Invertebrates are dominant species in primary tropical rainforests, where their abundance and diversity contributes to the functioning and resilience of these globally important ecosystems. However, more than one-third of tropical forests have been logged, with dramatic impacts on rainforest biodiversity that may disrupt key ecosystem processes. We find that the contribution of invertebrates to three ecosystem processes operating at three trophic levels (litter decomposition, seed predation and removal, and invertebrate predation) is reduced by up to one-half following logging.
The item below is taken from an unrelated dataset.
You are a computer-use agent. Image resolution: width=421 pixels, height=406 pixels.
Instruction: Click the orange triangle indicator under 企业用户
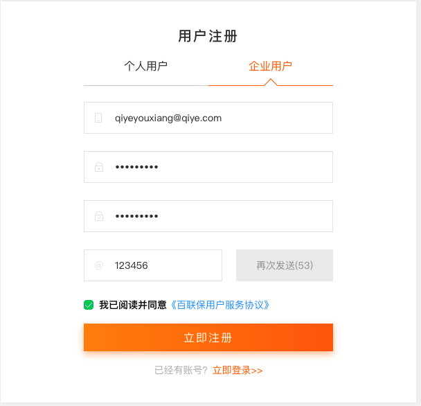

These changes are associated with decreased abundance of key functional groups of termites, ants, beetles and earthworms, and an increase in the abundance of small mammals, amphibians and insectivorous birds in logged relative to primary forest. Our results suggest that ecosystem processes themselves have considerable resilience to logging, but the consistent decline of invertebrate functional importance is indicative of a human-induced shift in how these ecological processes operate in tropical rainforests.